**Problem to work on**
Start with the first line of the records below. Output each line exactly, ending with the one that contains "Open the Autoritatea".

[Pixel coordinate grounding data]
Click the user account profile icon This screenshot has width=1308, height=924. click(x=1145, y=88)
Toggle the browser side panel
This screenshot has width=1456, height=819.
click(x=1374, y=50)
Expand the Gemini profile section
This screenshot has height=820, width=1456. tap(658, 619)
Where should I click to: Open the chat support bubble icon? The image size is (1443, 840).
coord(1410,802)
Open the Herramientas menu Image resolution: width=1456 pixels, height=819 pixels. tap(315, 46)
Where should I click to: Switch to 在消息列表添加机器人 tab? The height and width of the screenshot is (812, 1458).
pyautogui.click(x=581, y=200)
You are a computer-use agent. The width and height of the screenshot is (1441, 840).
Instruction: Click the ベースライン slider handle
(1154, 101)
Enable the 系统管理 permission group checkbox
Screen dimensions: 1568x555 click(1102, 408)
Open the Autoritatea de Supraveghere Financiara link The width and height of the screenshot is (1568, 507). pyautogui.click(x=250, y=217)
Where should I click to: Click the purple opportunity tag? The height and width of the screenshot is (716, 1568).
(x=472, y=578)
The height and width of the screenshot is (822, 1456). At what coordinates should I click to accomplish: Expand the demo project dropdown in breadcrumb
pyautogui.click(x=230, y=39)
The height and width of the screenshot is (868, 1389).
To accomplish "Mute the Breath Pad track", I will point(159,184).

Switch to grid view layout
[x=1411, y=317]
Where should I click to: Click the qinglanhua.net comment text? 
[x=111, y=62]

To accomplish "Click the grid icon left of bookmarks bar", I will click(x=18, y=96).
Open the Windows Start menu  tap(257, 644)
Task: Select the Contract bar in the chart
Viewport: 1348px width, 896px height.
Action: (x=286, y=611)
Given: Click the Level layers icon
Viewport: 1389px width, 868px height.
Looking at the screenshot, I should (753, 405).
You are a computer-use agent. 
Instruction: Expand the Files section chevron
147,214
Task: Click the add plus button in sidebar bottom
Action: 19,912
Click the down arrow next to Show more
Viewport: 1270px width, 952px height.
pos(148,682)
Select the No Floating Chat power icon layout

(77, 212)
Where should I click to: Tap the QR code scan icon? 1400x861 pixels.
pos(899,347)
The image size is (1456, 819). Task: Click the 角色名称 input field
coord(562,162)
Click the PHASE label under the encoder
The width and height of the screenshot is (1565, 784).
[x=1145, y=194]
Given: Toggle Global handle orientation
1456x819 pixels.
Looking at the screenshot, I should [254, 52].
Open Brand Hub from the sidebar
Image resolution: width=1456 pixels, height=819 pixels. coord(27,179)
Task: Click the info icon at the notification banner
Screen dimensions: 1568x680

**Solution**
Click the user account profile icon This screenshot has width=1308, height=924. click(x=1145, y=88)
Toggle the browser side panel
This screenshot has width=1456, height=819.
click(x=1374, y=50)
Expand the Gemini profile section
This screenshot has height=820, width=1456. tap(658, 619)
Where should I click to: Open the chat support bubble icon? The image size is (1443, 840).
coord(1410,802)
Open the Herramientas menu Image resolution: width=1456 pixels, height=819 pixels. tap(315, 46)
Where should I click to: Switch to 在消息列表添加机器人 tab? The height and width of the screenshot is (812, 1458).
pyautogui.click(x=581, y=200)
You are a computer-use agent. The width and height of the screenshot is (1441, 840).
Instruction: Click the ベースライン slider handle
(1154, 101)
Enable the 系统管理 permission group checkbox
Screen dimensions: 1568x555 click(1102, 408)
Open the Autoritatea de Supraveghere Financiara link The width and height of the screenshot is (1568, 507). pyautogui.click(x=250, y=217)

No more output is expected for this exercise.